Вот не пойму, на что рассчитывает синеглазка? Что мы будем вместе огребать за пацифизм и почитывать на досуге стихи? Да, он поумнее некоторых будет, с неохотой пришлось признать, но я из принципа не собираюсь заводить ни с кем близких отношений. Мы враги и это не изменится от того, что он, вроде как, понимает, какую хероту творит их страна. И чего его так тянет общаться с мальчишкой, который только и делает, что бурчит, шипит и крысится? Не понимаю. И наверное, не надо. Может, ботану действительно тяжко без родственной души вот и кажется удачной идея скорешиться с таким же слабаком.
***
Ночью всё прошло идеально — я щедро размазала сок из раздавленных листьев борщевика с изнанки формы, действуя наугад. Завтра увидим, кому из немцев повезло, кому нет. Прямо русская рулетка. Тщательно вымыла руки, зная, что пока на кожу не попало солнце, сок растения не причинит мне вреда.
С утра всё было как обычно, все при деле — часть парней уехала куда-то с фельдфебелем, часть занималась чисткой и смазкой оружия. День на мою удачу был такой жаркий, солнечный. Ближе к обеду и началось. К чему я оказалась действительно не готовой, так это близко увидеть последствия своего возмездия. Сейчас уже не помню, кто из них первый тяжело осел на крыльцо, постанывая от боли и торопливо расстегивая куртку. Почему-то я не чувствовала никакого злорадного удовлетворения, лишь смутное брезгливое отвращение ко всему: к ним, к себе. Словно в тошнотворном калейдоскопе смешались испуганные крики «Господи, что это?», тихие стоны, грязная ругань и багровые пятна ожогов на бледной незагорелой коже. Их было много разной степени красноты и величины, у некоторых надулись прямо пузыри, жуткие даже на вид. Я хотела уйти куда глаза глядят, но не сделала ни шага. Благо рефлексировать не было времени — оперативно подоспел наш лейтенант, оценил обстановку и отдал приказ грузиться в машины всем без разбора и дуть в больничку. Там уже будут разбираться, что за это за неведомая хрень, заодно проверят всех. Ну круто. Похоже, эпичное фиаско уже радостно сигналит, обещая вот-вот меня догнать.
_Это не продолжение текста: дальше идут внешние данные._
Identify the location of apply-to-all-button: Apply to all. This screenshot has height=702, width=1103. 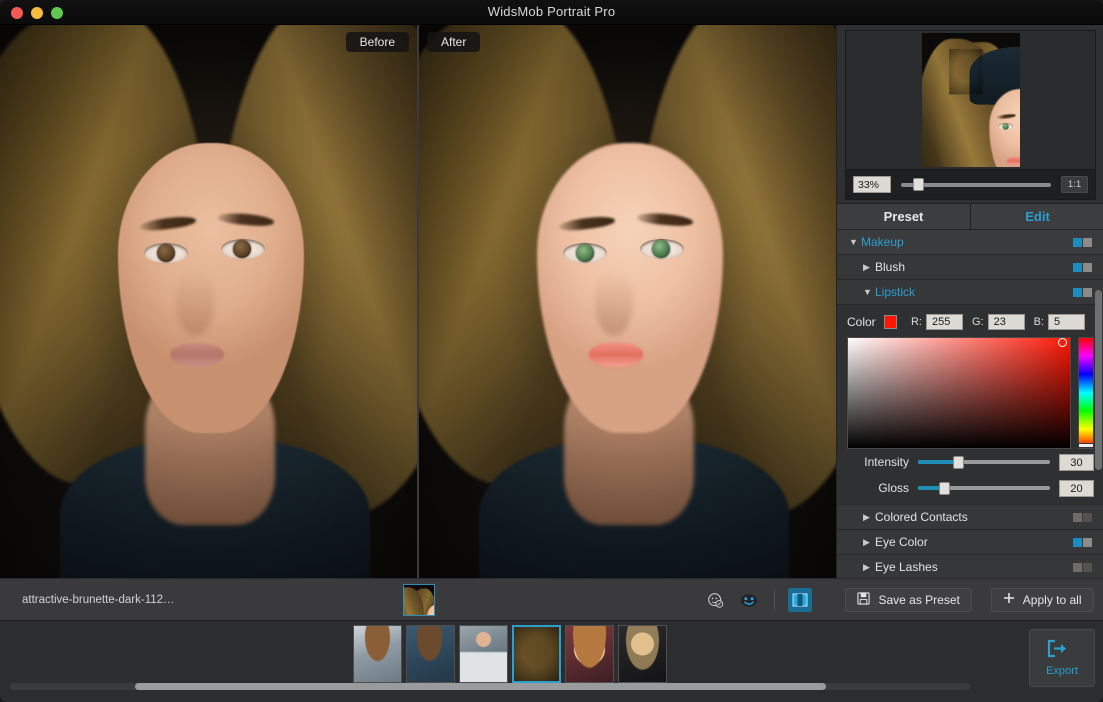
(1042, 600).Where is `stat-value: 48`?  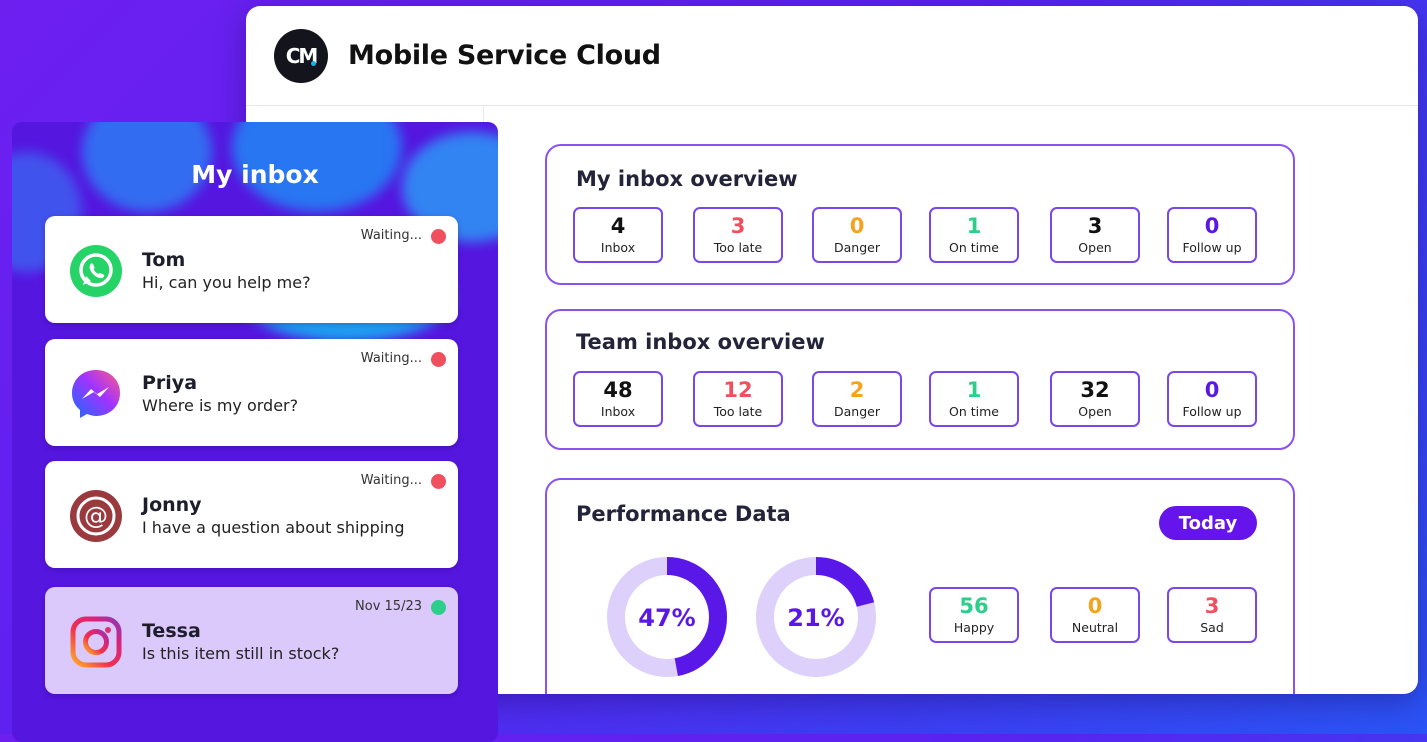
stat-value: 48 is located at coordinates (618, 390).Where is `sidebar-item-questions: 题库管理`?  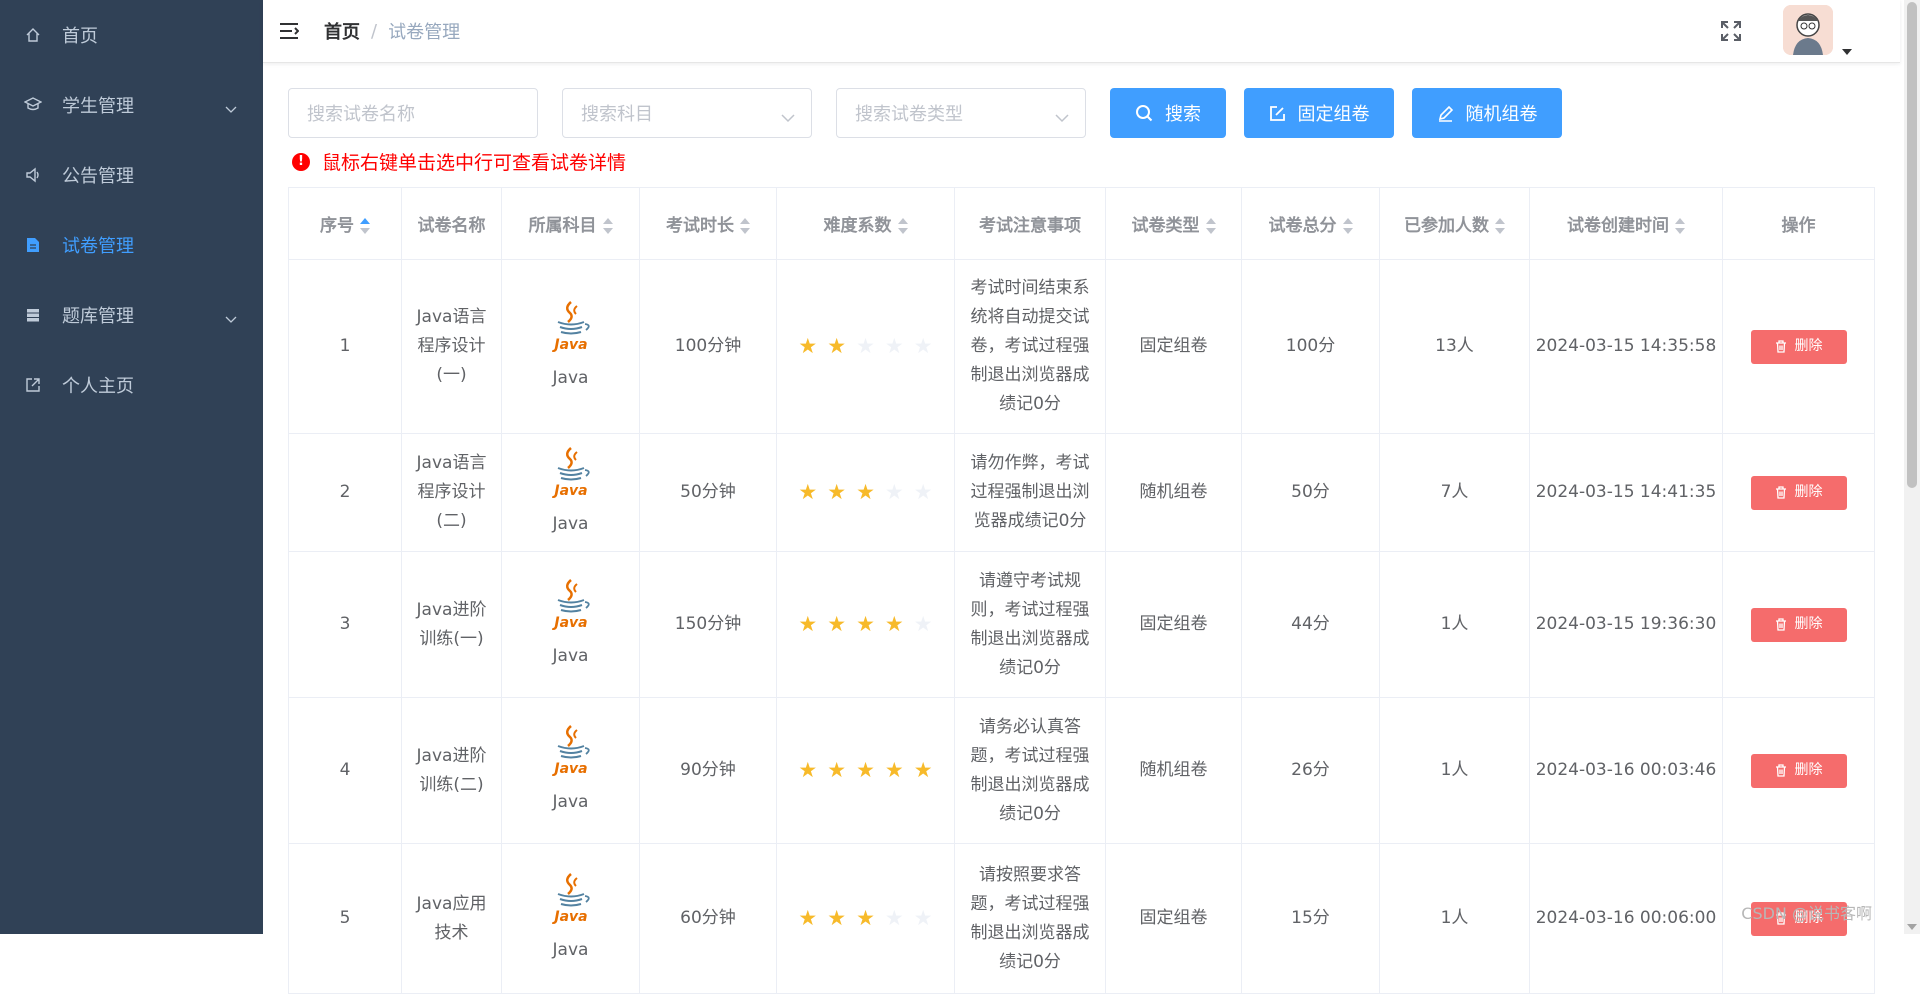 sidebar-item-questions: 题库管理 is located at coordinates (132, 315).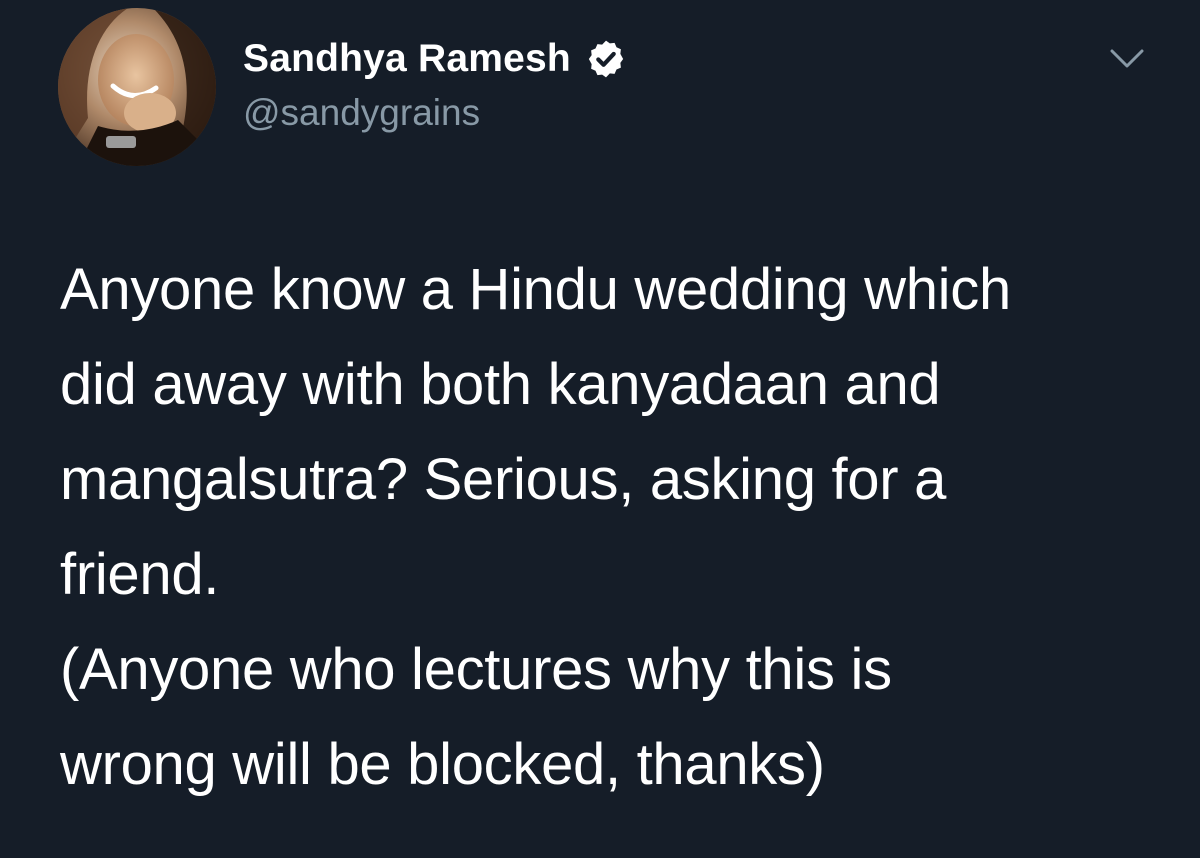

— Фридхельм, ты не пострадал? — к нам направлялась миловидная медсестра, приветливо улыбавшаяся нашему ботану. У-у-у, я что недооценивала его, и он всё-таки успел покувыркаться до армии с девушкой?
— Нет, я в порядке, — тоже разулыбался он. — Чарли, скажи, как Вильгельм? Что говорит врач?
— Врач в замешательстве. По виду это сильные ожоги, но откуда они могли взяться? — покосившись на меня, тихо ответила девушка. — Если это отравление, то почему пострадали всего несколько человек? Я сейчас приведу русскую медсестру, может, она сможет подсказать что-то. А вы готовьтесь, скоро всех осмотрят.
Солдатики уже замаялись, томясь в ожидании, ещё нагнетала неизвестность, что произошло с остальными. Какая-нибудь заразная болезнь или всё-таки отравление? Бартель тоскливо заныл:
— Скорее бы уже выяснить, что произошло, и слинять отсюда.
— Я слышал, что это русские нас отравили. Как думаешь, что с ними сделает наш лейтенант? — спросил Штейн.
— Да тут и думать нечего, — злобно ответил Хайе. — Спалить всю деревню к херам собачьим, — я пожалела, что ему не досталась форма, удобренная борщевиком.
В смотровую прошёл вымотанный подчистую доктор, грозно бросив на ходу:
— Заходим по одному, одеваться-раздеваться максимально быстро, дурацких вопросов не задавать, всё ясно?
По ходу, резко-сволочной тон присутствовал у врачей любой национальности и так было наверное от самого сотворения мира. Ну правда, словно в районную поликлинику в сезон эпидемии гриппа зашла. Я в тоске смотрела, как парни один за другим заходили в кабинет, и понимала, что никакого путного объяснения, почему я девушка, мне так и не зашло в голову. Я и до этого периодически озадачивалась этим вопросом на всякий случай, но все версии не нравились, всё не то. В смотровую шустро забежала та самая медсестра. Исходить на нервы в ожидании неминуемого уже порядком надоело, и я подкатила к синеглазке. Хоть потроллю его напоследок:
— А она ничего, симпатичная, да?
— Ты о Чарли? — обернулся он, невинно хлопая глазками. — Наверное да.
— Да брось, вы же с красоткой явно близко знакомы.